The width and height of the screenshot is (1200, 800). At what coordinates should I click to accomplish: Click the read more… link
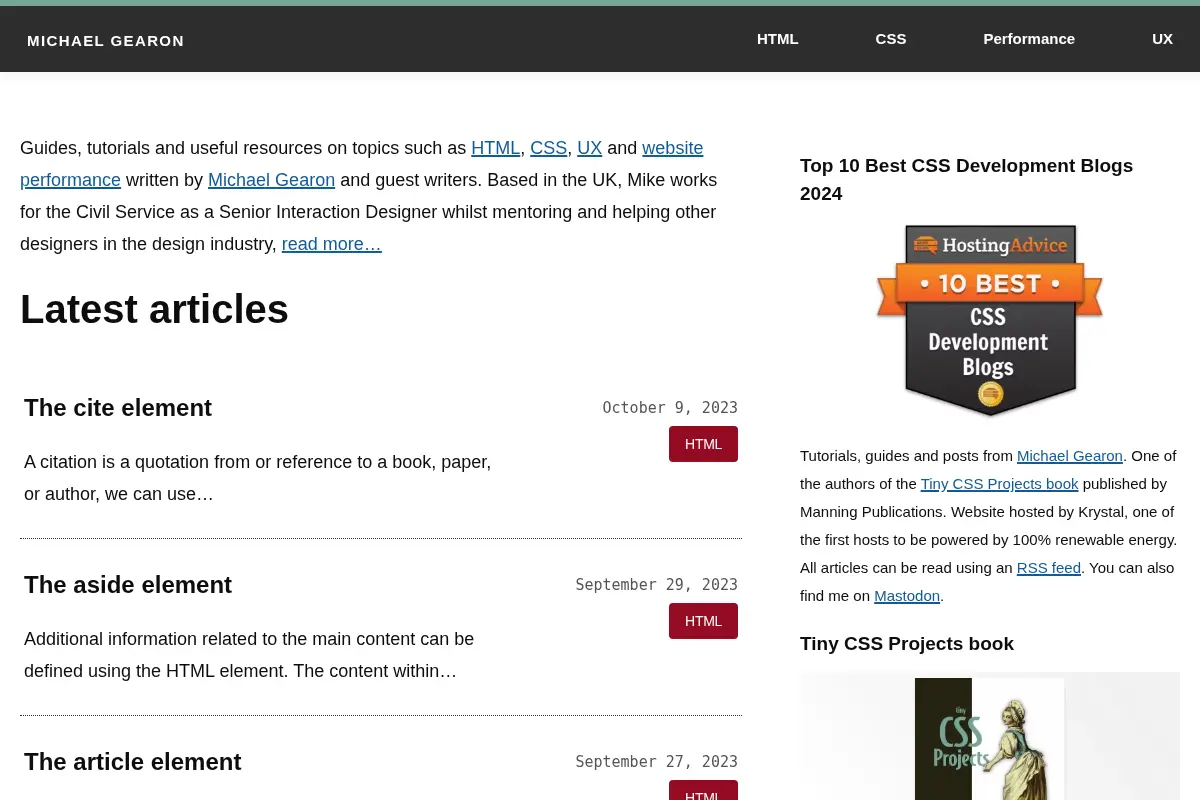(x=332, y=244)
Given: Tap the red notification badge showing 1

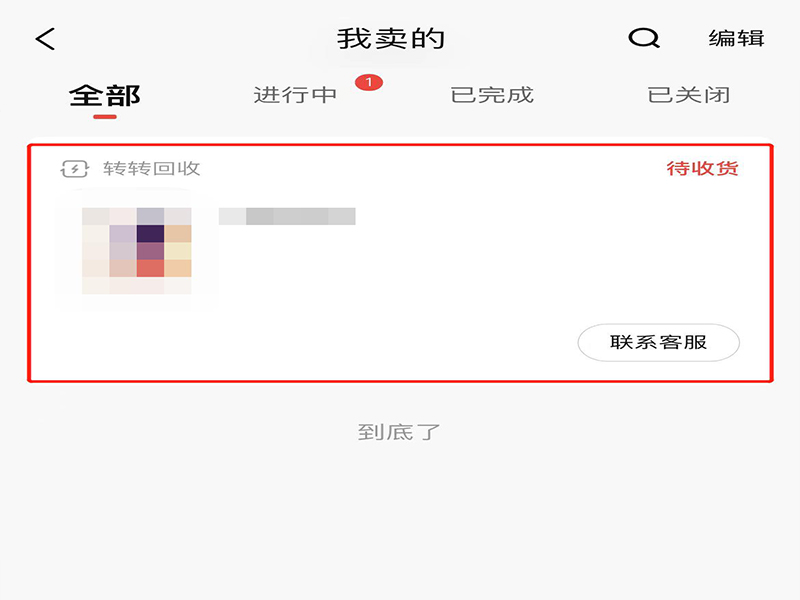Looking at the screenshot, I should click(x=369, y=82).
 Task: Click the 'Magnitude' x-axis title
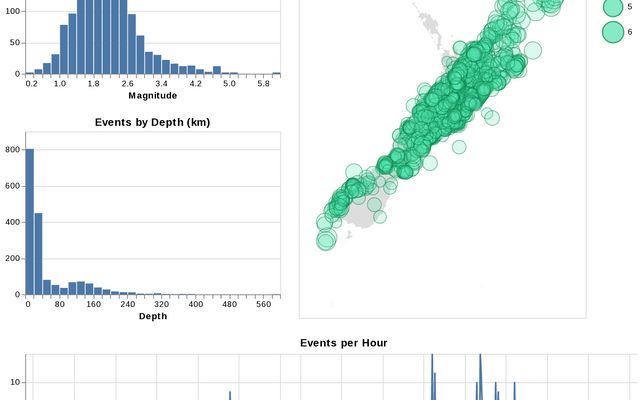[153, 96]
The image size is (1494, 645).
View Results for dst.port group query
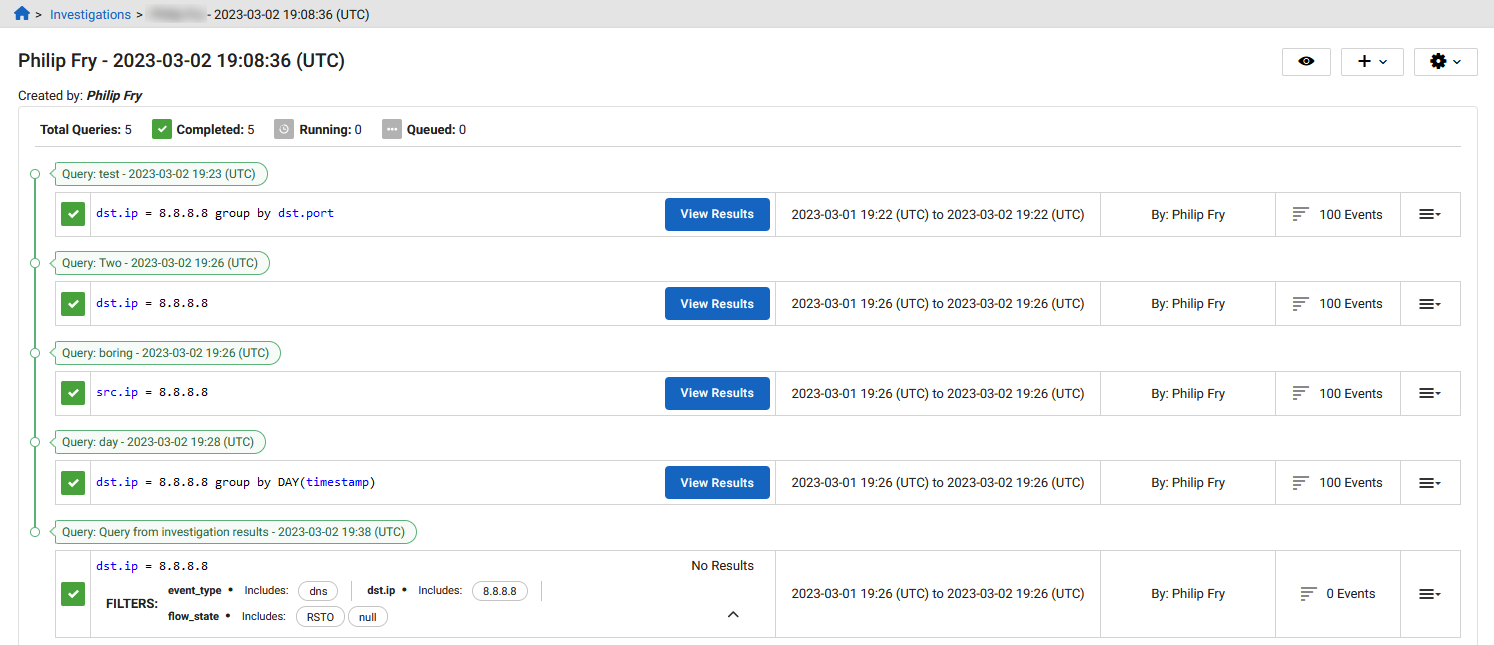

━━━━━━━━

- [WHAT TO WORK ON] Could you reproduce all of the data above exactly and skip any image?

- [SOLUTION TO THE EXERCISE]
The width and height of the screenshot is (1200, 800). At what coordinates should I click to accomplish: Click the read more… link
(x=332, y=244)
Given: Tap the red notification badge showing 1

Looking at the screenshot, I should click(x=369, y=82).
 Task: Click the 'Magnitude' x-axis title
[153, 96]
The image size is (1494, 645).
View Results for dst.port group query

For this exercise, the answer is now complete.